ACLARACIONES DE LA TRADUCCIÓN

Un poco exagerado el tamaño del tiburón... el doble de lo normal. Terrible capítulo.

Fregatas: Género de aves suliformes, el único de la familia Fregatidae, conocidas vulgarmente como rabihorcados o fragatas. Viven en zonas tropicales de los océanos Pacífico y Atlántico. Pueden ser de color negro o negro y blanco. Todas ellas son de gran tamaño: suelen tener una envergadura de alas de más de 1,80 m, aunque su esqueleto puede pesar escasamente 114 g.

Súlidos: “Sule” en el original, es una familia de aves suliformes conocidas vulgarmente como alcatraces, de color predominantemente blanco cuando adulta, pico largo y alas apuntadas y de extremos negros. Es propia de mares templados.

Albatros: Ave marina de gran tamaño, plumaje blanco y alas muy largas y estrechas. Es muy buena voladora y vive principalmente en los océanos Índico y Pacífico.

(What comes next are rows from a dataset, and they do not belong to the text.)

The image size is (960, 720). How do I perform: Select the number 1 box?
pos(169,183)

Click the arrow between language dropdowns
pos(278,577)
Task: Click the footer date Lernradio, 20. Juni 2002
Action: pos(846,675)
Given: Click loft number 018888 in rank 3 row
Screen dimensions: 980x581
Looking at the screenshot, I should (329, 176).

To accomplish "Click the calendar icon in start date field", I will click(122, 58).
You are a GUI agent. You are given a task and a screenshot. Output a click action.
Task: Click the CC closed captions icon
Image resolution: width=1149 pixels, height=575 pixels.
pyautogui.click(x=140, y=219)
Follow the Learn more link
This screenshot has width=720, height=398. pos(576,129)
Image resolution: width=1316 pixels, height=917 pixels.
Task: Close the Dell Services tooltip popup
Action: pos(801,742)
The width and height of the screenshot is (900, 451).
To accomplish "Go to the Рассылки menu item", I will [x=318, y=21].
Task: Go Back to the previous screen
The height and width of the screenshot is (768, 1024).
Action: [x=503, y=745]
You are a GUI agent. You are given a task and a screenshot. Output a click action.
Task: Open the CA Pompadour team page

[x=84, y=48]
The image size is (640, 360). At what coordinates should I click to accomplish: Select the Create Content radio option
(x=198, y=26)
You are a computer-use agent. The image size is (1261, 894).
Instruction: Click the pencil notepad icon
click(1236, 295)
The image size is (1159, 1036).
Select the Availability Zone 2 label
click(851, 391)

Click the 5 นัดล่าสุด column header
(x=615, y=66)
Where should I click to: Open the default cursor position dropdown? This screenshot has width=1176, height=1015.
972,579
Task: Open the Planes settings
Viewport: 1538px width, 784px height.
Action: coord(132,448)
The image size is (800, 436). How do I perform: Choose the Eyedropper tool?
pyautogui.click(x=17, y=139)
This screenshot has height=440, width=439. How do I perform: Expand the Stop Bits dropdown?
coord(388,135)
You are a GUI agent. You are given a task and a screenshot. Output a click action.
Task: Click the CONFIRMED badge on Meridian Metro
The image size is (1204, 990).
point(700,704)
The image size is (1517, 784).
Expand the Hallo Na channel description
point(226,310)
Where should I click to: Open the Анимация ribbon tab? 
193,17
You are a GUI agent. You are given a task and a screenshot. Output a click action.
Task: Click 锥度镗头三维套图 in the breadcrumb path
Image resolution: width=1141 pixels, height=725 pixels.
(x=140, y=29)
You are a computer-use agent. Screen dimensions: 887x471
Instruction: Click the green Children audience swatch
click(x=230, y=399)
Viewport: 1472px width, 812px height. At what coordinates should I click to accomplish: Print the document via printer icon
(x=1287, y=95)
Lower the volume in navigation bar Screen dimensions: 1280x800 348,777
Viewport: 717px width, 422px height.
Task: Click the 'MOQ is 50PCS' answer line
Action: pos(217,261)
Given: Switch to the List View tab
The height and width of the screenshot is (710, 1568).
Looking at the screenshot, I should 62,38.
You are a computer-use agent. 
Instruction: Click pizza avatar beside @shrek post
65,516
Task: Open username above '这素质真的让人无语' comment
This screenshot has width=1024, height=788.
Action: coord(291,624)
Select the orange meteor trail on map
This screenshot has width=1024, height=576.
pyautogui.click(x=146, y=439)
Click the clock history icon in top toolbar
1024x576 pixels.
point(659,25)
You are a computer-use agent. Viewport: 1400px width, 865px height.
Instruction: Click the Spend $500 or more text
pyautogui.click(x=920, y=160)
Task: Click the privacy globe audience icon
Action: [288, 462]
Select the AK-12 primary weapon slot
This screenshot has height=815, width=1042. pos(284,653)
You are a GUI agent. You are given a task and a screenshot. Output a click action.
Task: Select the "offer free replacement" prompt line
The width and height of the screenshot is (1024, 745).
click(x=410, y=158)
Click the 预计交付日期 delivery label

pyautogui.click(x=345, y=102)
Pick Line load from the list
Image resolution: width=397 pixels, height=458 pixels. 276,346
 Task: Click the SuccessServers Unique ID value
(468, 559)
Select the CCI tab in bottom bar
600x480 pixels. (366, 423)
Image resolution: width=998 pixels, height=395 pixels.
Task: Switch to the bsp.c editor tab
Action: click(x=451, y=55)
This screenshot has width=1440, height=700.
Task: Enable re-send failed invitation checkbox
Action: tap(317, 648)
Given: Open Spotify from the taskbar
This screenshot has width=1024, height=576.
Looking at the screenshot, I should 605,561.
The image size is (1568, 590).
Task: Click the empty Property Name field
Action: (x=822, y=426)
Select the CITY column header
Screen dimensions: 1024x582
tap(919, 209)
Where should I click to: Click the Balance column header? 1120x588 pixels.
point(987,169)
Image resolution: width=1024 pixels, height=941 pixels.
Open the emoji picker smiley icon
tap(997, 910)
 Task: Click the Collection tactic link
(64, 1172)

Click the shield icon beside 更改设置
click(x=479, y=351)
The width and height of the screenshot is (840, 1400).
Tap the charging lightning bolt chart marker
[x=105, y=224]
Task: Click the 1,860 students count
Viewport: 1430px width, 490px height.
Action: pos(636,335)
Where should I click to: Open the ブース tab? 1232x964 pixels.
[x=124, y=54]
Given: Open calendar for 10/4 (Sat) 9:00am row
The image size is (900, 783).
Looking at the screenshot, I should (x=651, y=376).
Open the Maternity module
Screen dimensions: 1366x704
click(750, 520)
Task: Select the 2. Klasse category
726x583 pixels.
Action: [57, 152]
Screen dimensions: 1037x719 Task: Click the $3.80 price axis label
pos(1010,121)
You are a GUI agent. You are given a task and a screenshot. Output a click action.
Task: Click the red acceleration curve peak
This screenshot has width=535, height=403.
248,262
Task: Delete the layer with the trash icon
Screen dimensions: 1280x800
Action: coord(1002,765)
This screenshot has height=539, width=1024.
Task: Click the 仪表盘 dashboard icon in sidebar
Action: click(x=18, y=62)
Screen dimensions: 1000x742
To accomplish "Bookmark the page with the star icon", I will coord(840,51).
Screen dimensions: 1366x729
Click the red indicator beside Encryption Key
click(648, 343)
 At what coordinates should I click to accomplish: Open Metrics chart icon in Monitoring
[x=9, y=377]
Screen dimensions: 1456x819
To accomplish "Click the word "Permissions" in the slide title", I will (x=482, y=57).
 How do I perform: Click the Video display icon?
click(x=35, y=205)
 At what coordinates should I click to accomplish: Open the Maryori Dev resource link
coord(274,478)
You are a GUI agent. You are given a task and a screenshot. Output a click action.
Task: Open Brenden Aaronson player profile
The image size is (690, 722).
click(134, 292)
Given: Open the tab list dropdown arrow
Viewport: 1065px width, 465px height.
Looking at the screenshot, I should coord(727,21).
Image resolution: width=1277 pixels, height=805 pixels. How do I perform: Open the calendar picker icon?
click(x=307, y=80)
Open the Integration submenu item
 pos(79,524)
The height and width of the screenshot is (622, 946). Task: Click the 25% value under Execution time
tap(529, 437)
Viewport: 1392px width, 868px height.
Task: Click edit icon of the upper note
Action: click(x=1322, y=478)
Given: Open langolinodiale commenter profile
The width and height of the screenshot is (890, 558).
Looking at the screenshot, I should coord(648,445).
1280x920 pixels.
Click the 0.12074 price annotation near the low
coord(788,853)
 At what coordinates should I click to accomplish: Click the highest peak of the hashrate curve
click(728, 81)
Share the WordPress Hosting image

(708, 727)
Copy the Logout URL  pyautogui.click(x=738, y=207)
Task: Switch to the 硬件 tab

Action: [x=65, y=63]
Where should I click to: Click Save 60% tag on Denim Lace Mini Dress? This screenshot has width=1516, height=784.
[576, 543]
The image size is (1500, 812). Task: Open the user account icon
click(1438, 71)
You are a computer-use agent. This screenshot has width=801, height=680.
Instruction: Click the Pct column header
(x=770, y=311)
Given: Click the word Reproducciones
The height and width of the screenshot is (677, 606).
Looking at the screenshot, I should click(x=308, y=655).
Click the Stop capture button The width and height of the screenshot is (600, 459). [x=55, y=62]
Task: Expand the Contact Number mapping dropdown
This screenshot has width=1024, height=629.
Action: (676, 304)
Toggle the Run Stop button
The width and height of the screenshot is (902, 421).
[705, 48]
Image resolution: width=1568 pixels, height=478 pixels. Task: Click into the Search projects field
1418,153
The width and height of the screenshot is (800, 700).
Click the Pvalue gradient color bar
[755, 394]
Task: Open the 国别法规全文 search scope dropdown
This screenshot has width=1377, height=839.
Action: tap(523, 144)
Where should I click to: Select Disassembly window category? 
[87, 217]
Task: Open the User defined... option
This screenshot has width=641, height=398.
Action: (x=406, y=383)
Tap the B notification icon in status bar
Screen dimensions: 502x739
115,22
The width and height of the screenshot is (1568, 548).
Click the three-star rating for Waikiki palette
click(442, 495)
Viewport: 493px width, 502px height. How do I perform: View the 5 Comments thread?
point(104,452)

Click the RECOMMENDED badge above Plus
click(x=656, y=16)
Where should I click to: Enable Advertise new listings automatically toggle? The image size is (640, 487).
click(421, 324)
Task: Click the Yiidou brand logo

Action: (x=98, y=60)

Dorados: “Dorate” en el original, se trata de la especie Coryphaena hippurus, pez marino de la familia peces-delfín que pueden alcanzar el metro de longitud.

Golondrinas de mar: “Rondini marine” en el original, conocido como charrán común (Sterna hirundo), es una especie de ave Charadriiforme de la familia Sternidae. Es un ave marina de distribución circumpolar en regiones templadas y subárticas de Europa, Asia, este y centro de Norteamérica. Es un gran migrador, pasando el invierno en océanos tropicales y subtropicales.

Petreles: “Petrelli” en el original, es un ave palmípeda, muy voladora, del tamaño de una alondra, común en todos los mares, donde se la ve a enormes distancias de la tierra, nadando en las crestas de las olas, para coger los huevos de peces, moluscos y crustáceos, con que se alimenta. Es de plumaje pardo negruzco, con el arranque de la cola blanco, y vive en bandadas, que anidan entre las rocas de las costas desiertas.

Ancla de leva: “Ancorotto da pennello”, en el original, si la traducción es la correcta. La definición en italiano para “ancora da pennello” es: Pequeña ancla que se arroja al mar antes que una más grande, a fin de que el navío pueda resistir mejor el viento, y el ancla más grande tenga menos peligro de soltarse.

Vuelta de guirnalda: “Alla ghirlanda” en el original, es un nudo marinero.

Carcharias: “Charcarias” en el original, es un género de elasmobranquios lamniformes de la familia Odontaspididae que se encuentran en ambos lados de las costas del océano Atlántico, pero más notablemente en el océano Índico Occidental y en el golfo de Maine. Es más conocido como tiburón toro y poseen una longitud de entre los 2,1 y 3,7 metros.

Uña: Punta triangular en que rematan los brazos del ancla.

Regala: “Capo di banda” en el original, es el tablón que cubre todas las cabezas de las ligazones en su extremo superior y forma el borde de las embarcaciones.

Cofas: “Coffe” en el original, es una meseta colocada horizontalmente en el cuello de un palo para fijar los obenques de gavia, facilitar la maniobra de las velas altas, y antiguamente, también para hacer fuego desde allí en los combates.

Brandales: “Paterazzi” en el original, son los cabos gruesos, firmes o volantes, que se dan en ayuda de los obenques de juanete.